The foregoing description is only illustrative of the present invention and is not intended to limit the scope of the invention, and all equivalent changes made by the specification and drawings of the present invention, or direct or indirect application in the relevant art, are included in the scope of the present invention.

Claims

1. The electric crane with the double lifting appliances is characterized by comprising a beam body, a lifting appliance assembly, a positioning structure and a synchronous connecting structure;

2. The electric hoist of claim 1, characterized in that the main beam comprises an upper fixed beam, a lower fixed beam, an inclined strut and a slide rail, the upper fixed beam and the lower fixed beam are parallel to each other and fixedly connected through the inclined strut, the guide rod is parallel to the upper fixed beam and positioned at two sides of the upper fixed beam, the slide rail is fixedly connected at two sides of the lower fixed beam, and the roller of the running vehicle rolls in the slide rail.

3. The electric hoist with double slings according to claim 2, characterized in that the diagonal bracing beams are staggered in an X-shape.

4. The electric hoist of claim 1, characterized in that the fixed rod comprises an outer rod sleeve, an inner ejector rod and a spring, the outer rod sleeve comprises a closed end and an open end, one end of the inner ejector rod extends into the outer rod sleeve from the closed end of the outer rod sleeve, the spring is arranged in the outer rod sleeve, one end of the spring is fixedly connected with the closed end of the outer rod sleeve, and the other end of the spring is fixedly connected with the end part of the inner ejector rod.

5. The electric hoist with double slings according to claim 4, characterized in that one end of the inner mandril outside the outer mandril sleeve is fixedly connected with a rubber cushion block.
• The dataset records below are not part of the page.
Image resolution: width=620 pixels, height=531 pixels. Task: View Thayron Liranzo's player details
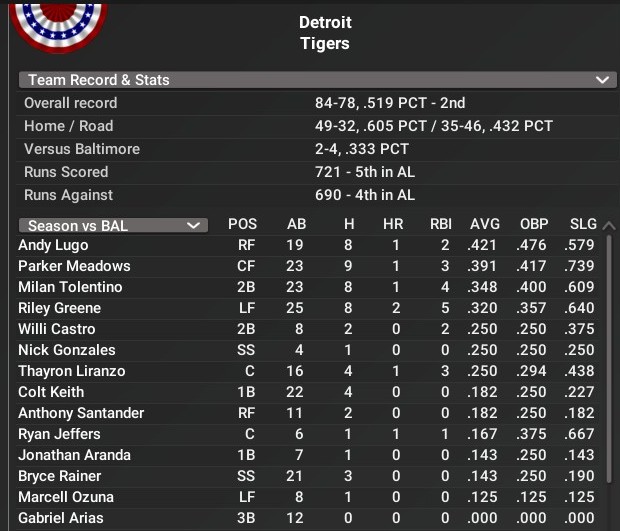pyautogui.click(x=71, y=371)
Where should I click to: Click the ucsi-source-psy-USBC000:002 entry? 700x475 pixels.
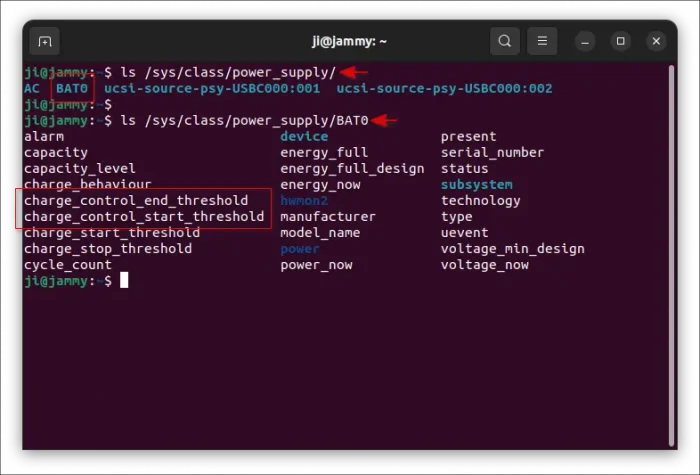coord(444,88)
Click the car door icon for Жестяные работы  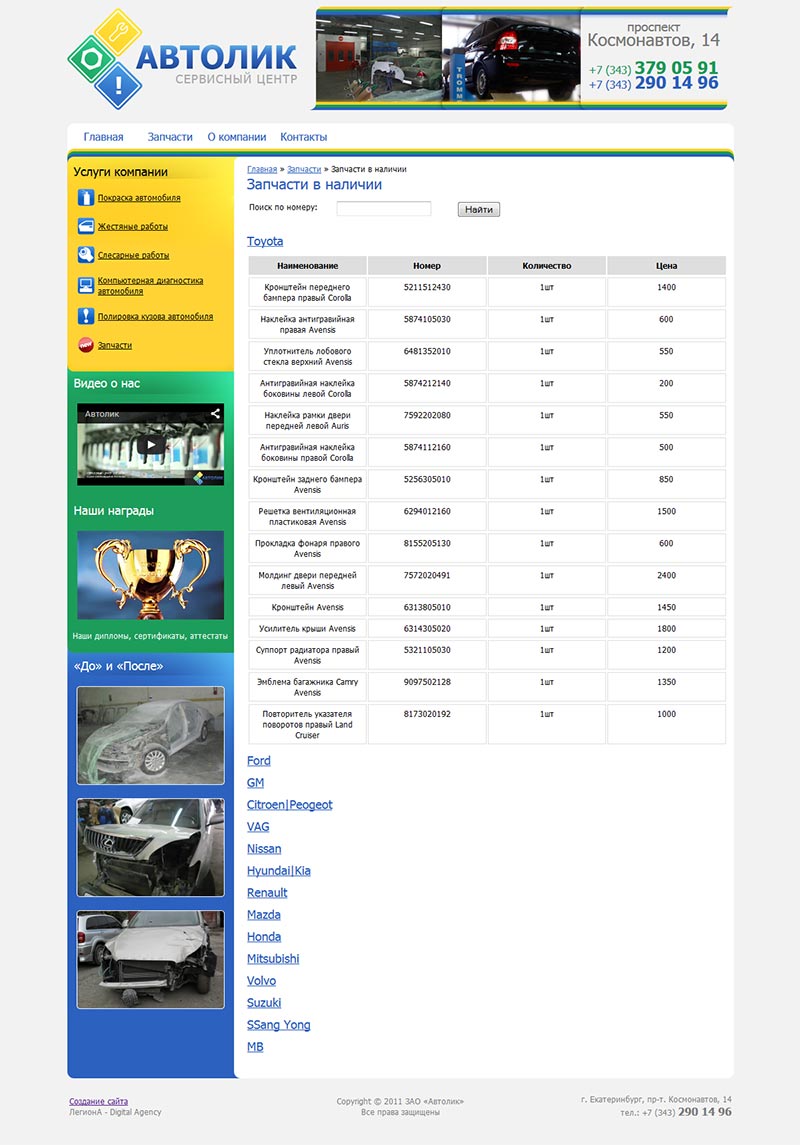click(86, 227)
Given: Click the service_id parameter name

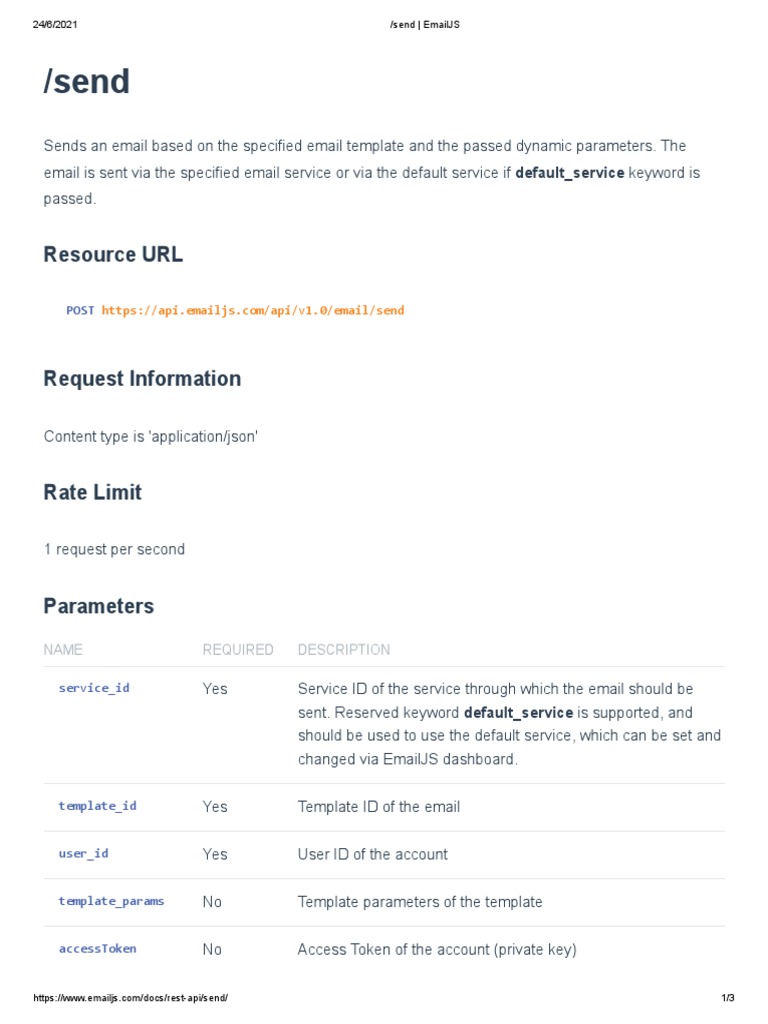Looking at the screenshot, I should (94, 688).
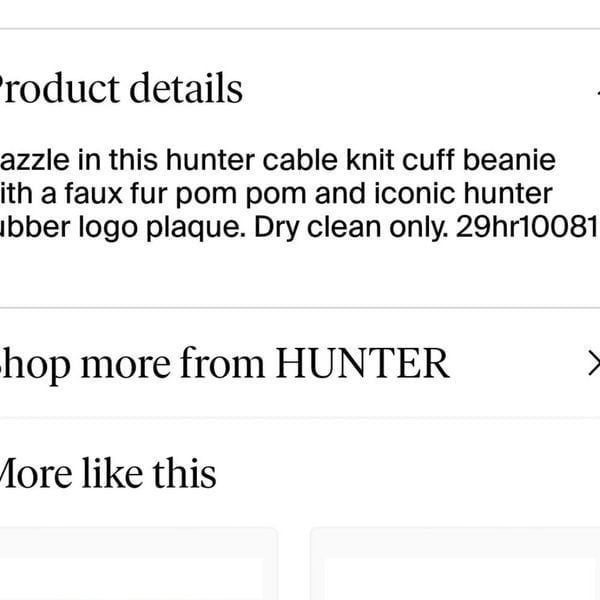Click the faux fur pom pom phrase
600x600 pixels.
pyautogui.click(x=186, y=194)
6. The electric crane with double lifting appliances according to claim 1, wherein the travelling crane is further provided with a second longitudinal chute, and the second connecting part is slidably connected in the second longitudinal chute.
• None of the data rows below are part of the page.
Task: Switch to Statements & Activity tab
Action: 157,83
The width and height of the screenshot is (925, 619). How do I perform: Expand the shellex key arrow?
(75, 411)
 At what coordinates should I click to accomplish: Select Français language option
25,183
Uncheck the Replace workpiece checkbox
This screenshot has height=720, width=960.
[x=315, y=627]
7. The electric crane with double slings according to claim 6, wherein two sides of the second longitudinal sliding groove are provided with limiting ribs, and the second connecting part is provided with limiting grooves corresponding to the limiting ribs.

8. The electric hoist of claim 1, characterized in that the driving mechanism comprises a stepping motor and a speed reducer connected with the stepping motor, the stepping motor is fixedly connected to the end of the main beam, and a power output shaft of the speed reducer is fixedly connected with one end of the hinge rod hinged to the main beam.